Digenic Inheritance Accounts for Phenotypic Variability in Amelogenesis Imperfecta

Objectives: Amelogenesis imperfecta (AI) encompasses a range of clinically and genetically diverse disorders affecting enamel formation and mineralization. This study aimed to investigate the genetic etiology of hypoplastic and hypomineralized AI.
Methods: Two unrelated Chinese families with varying degrees of AI were recruited, and DNA was extracted from peripheral blood. Whole exome sequencing (WES), Sanger sequencing, and DNA quantitative PCR were employed to identify disease-causing mutations. RT-PCR and minigene splicing assays were conducted to assess the impact of splicing variants.

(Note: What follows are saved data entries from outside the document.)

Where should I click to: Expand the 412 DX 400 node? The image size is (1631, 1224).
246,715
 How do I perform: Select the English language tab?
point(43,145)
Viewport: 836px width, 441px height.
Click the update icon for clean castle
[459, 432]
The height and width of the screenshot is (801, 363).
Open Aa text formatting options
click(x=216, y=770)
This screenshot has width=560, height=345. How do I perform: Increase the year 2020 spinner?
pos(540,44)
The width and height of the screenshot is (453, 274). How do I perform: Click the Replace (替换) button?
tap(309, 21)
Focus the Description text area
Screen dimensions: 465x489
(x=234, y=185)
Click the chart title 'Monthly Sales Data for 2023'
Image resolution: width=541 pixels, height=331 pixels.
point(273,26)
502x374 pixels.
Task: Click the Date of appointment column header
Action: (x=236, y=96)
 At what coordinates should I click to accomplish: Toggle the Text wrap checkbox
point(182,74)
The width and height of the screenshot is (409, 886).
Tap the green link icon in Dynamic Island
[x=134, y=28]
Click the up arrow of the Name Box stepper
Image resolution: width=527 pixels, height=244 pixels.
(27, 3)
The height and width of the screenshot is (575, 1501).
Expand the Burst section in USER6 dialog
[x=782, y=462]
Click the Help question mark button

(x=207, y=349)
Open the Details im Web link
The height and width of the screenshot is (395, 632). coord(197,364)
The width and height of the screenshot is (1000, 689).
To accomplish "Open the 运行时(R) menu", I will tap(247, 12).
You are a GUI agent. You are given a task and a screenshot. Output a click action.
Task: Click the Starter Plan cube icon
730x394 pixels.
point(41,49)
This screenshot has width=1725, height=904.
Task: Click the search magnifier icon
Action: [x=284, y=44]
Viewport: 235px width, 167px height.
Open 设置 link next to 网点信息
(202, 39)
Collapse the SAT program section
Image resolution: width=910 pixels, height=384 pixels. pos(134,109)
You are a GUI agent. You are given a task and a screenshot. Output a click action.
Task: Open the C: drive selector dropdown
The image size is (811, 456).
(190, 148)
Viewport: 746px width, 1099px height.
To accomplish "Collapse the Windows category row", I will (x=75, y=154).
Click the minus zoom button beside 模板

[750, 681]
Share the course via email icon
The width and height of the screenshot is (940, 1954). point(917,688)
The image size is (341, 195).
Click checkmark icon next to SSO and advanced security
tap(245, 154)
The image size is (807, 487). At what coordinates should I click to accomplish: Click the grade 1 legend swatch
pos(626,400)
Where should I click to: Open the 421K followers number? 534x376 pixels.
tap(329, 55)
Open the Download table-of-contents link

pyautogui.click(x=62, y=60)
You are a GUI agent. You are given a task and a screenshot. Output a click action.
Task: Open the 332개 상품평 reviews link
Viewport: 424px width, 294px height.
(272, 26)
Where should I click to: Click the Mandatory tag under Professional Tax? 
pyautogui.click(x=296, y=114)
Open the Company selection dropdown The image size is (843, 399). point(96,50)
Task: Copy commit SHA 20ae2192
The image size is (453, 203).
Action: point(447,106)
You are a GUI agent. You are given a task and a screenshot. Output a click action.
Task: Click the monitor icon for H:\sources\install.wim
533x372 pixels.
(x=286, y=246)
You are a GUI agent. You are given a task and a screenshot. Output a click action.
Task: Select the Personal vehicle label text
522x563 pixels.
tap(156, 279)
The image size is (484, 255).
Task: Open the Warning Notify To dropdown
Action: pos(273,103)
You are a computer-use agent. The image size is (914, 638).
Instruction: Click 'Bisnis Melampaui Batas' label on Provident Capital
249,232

Results: Digenic mutations in unlinked AI-related genes were discovered in both probands. In family 1, the proband inherited a paternal frameshift mutation in LAMA3 (NM_198129.4:c.3712dup) and a maternal deletion spanning the entire AMELX gene. Consequently, the proband exhibited a combined hypoplastic and hypomineralized AI phenotype, distinct from the phenotypes observed in the parents. In family 2, WES analysis identified a maternal heterozygous splicing mutation in COL17A1 (NC_000010.11 (NM_000494.3):c.4156+2dup) and compound heterozygous mutations in RELT (paternal: NM_032871.4:c.260A>T; maternal: NM_032871.4:c.521T>G) in the proband. These genetic changes caused the abundant irregular enamel defects observed in the proband, whereas other affected family members carrying heterozygous mutations in both COL17A1 and RELT displayed only horizontal grooves as their phenotype. The pathogenicity of the novel COL17A1 splice site mutation was confirmed through RT-PCR and minigene assay.
Conclusions: This study reveals the potential association between co-occurring mutations in two genes and variable phenotypes in AI patients, indicating a complex genetic basis beyond a monogenic mode, especially in hypoplastic and hypomineralized cases. This knowledge is valuable for the clinical characterization and genetic counseling of individuals affected by this complex disorder.